Prophetic Fulfillment: Regathering the ‘Lost Tribes’ of Israel
Since the Assyrians invaded their land and led them into captivity in 722 B.C., the whereabouts of the northern tribes of Israel has remained one of the great mysteries of antiquity. Unlike those in the southern kingdom of Judah, who returned to Jerusalem and rebuilt the Temple after 70 years in captivity under the Babylonians (586-516 B.C.), there is no record in the Bible of the northern tribes ever returning.
In fact, these “lost tribes of Israel,” in a wider sense, include more than just the 10 tribes that vanished from the stage of history after the Assyrians took them captive. Ezra and Nehemiah both relay that only a remnant returned to Jerusalem with them from the Babylonian captivity. What happened to the rest of the southern kingdom, members of the tribes of Judah and Benjamin? And what of the Jews remaining in Israel following the destruction of Jerusalem and the Temple in 70 A.D. and the final revolt against the Romans in 136 A.D.? They were banished from their land, scattered to the nations of the world and became known as the diaspora, or dispersion.
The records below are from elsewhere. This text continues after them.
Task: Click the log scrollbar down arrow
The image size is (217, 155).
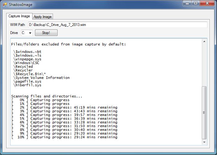Action: (x=204, y=142)
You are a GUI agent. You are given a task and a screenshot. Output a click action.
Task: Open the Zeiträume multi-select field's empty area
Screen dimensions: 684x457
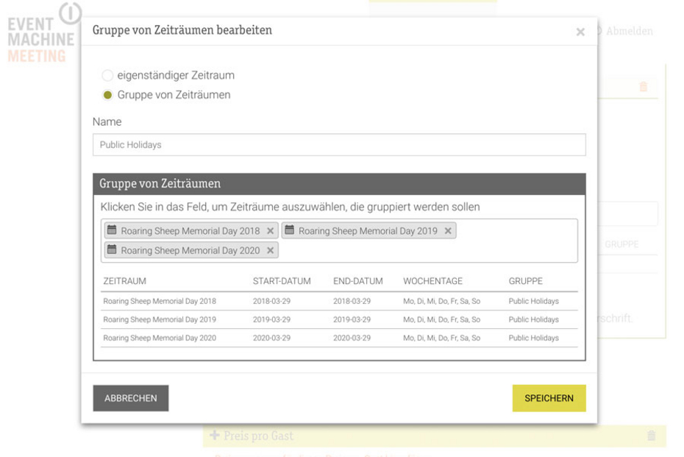tap(427, 251)

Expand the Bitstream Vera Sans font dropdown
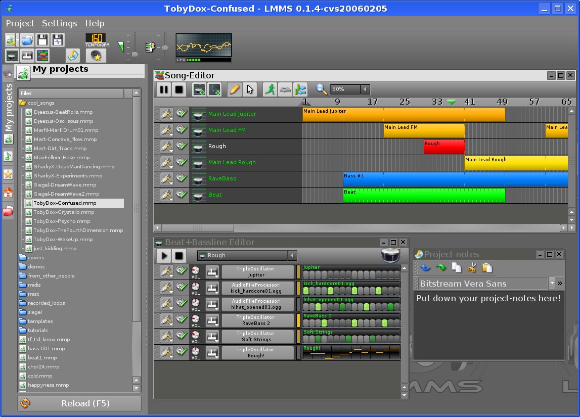[552, 284]
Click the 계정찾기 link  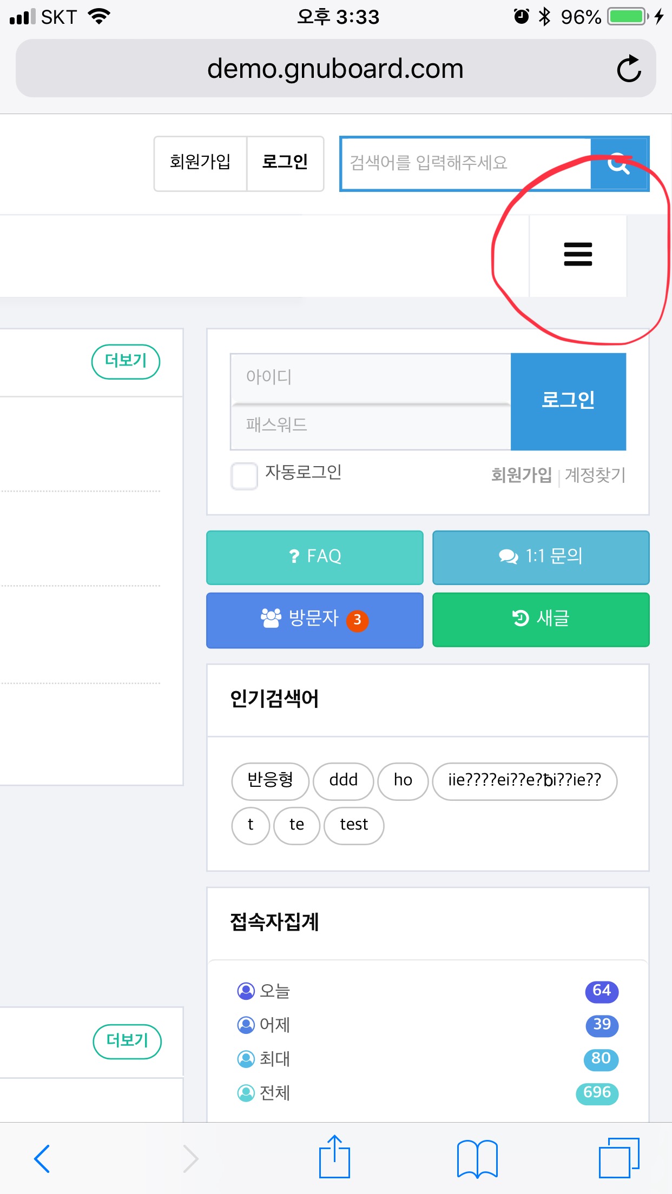[595, 475]
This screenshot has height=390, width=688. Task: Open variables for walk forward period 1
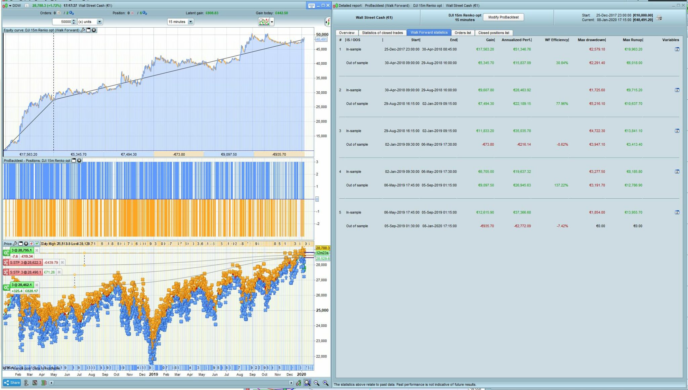click(677, 49)
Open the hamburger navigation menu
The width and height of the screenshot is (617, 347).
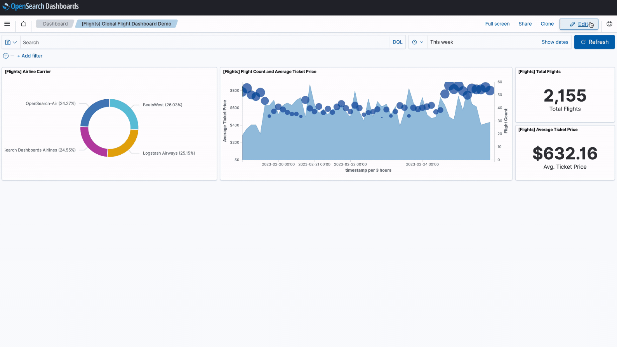[7, 24]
Jews wandered from nation to nation throughout Europe during the Middle Ages as they were expelled from their host nations. Jews living in Italy were banished in 855 A.D. and from England in 1290. During the Spanish Inquisition (1492-97), the Jews of Spain (1492) and later Portugal (1497) were expelled and migrated to the Ottoman Empire, North Africa and the Netherlands. Many also ended up in South and Central America and are known today as Marranos, Conversos or Anusim (translated “retrained ones”).
Commerce also played a role in Jewish migration into other nations of the world. Merchants in search of treasures from the Middle East established trade routes into Asia and Africa. One of the most famous of these was the “Silk Road,” a 4,000-mile trek that connected silk traders in China with consumers in the Middle East. This route brought Persian Jews and other Jewish merchants into China. By the year 1200, there was a thriving Jewish community in Kaifeng until a flood of the Yellow River in 1850 destroyed their synagogue.
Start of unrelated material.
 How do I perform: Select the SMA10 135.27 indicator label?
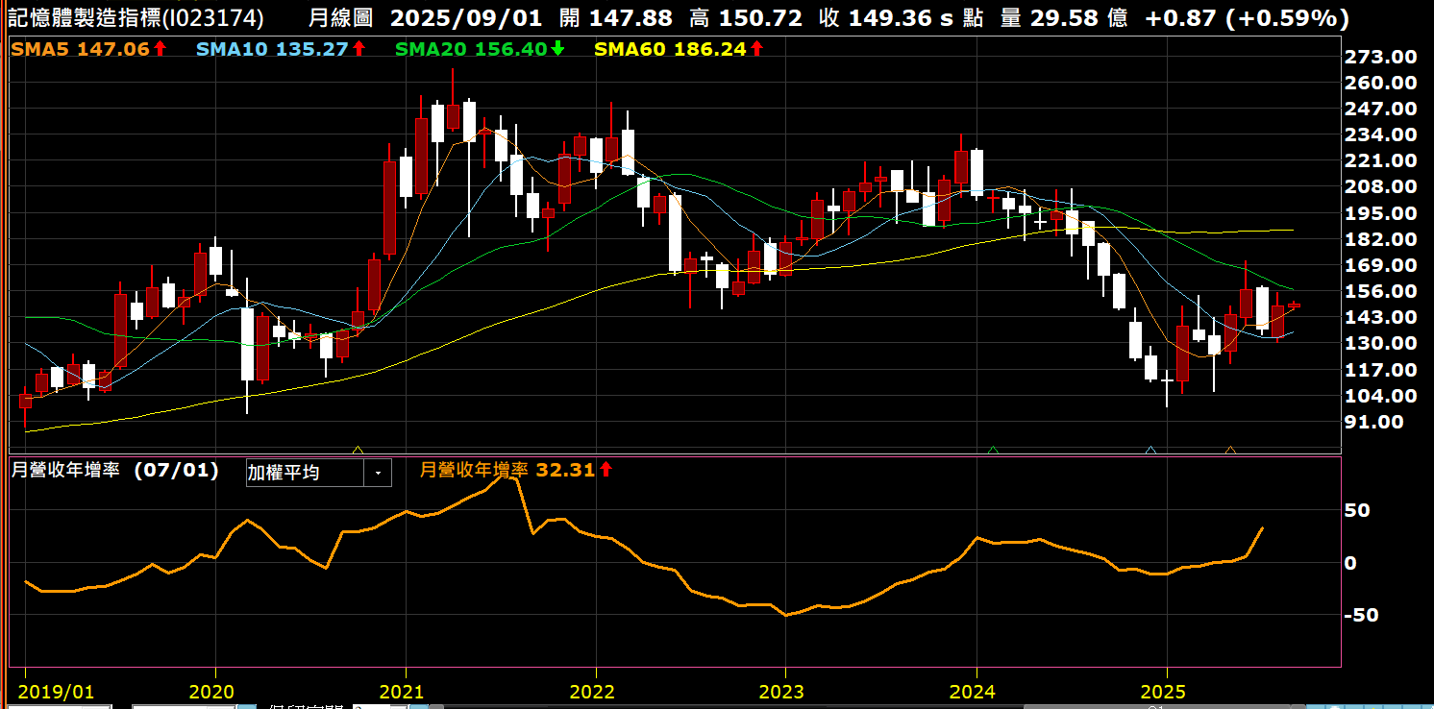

I had the opportunity to travel to Kaifeng on an outreach led by my good friend Sid Roth back in 1995 to scout out the Jewish community remaining there. Although we only met a handful of these Chinese Jews, this trip led me on a journey that has continued to this day—searching out and working to aid and restore the scattered children of Israel. The experience has felt like an Indiana Jones adventure, but instead of searching for the lost Ark of the Covenant, I have been in search of the lost people of the Covenant. This quest has since taken me to some of the most remote areas of the world.
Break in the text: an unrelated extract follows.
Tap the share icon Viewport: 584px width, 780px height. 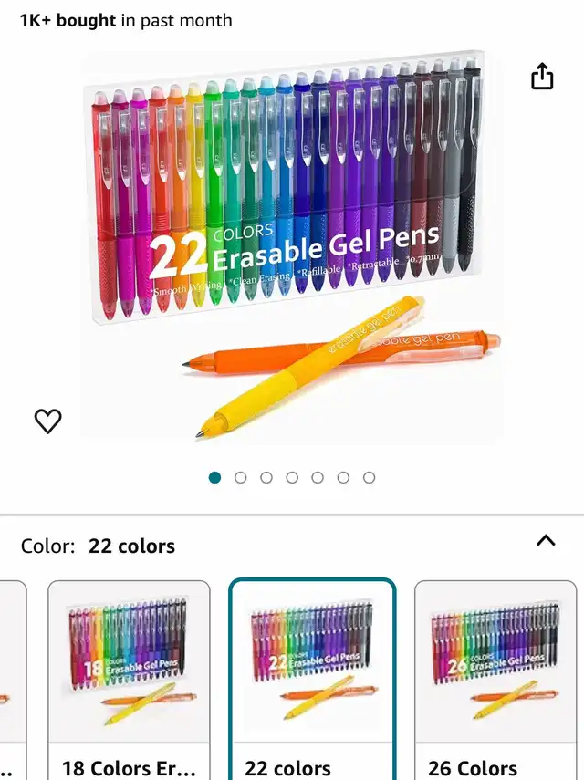coord(542,76)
God warned Israel that if they were not faithful to obey His laws and commandments, He would banish them from their land to wander the nations: “The Lord will scatter you among all the peoples, from one end of the earth to the other” (Deut. 28:64).
Indeed, this came to pass. The descendants of Jacob have been scattered to almost every nation on earth. But in His mercy and faithfulness, God also promised the day would come when He would bring them back: “When all these things happen to you, the blessing and the curse, which I have set before you, and you remember them among all the nations, where the Lord your God has driven you, then you must return to the Lord your God and obey His voice according to all that I am commanding you today, you and your children, with all your heart, and with all your soul. Then the Lord your God will overturn your captivity and have compassion on you and will return and gather you from all the nations, where the Lord your God has scattered you” (Deut. 30:1-3).
While these tribes may be lost to the world, God knows who and where each one of them is. I believe we are living in those days of restoration. Indeed, many of these Jewish communities are now coming to light and being recognized by the State of Israel.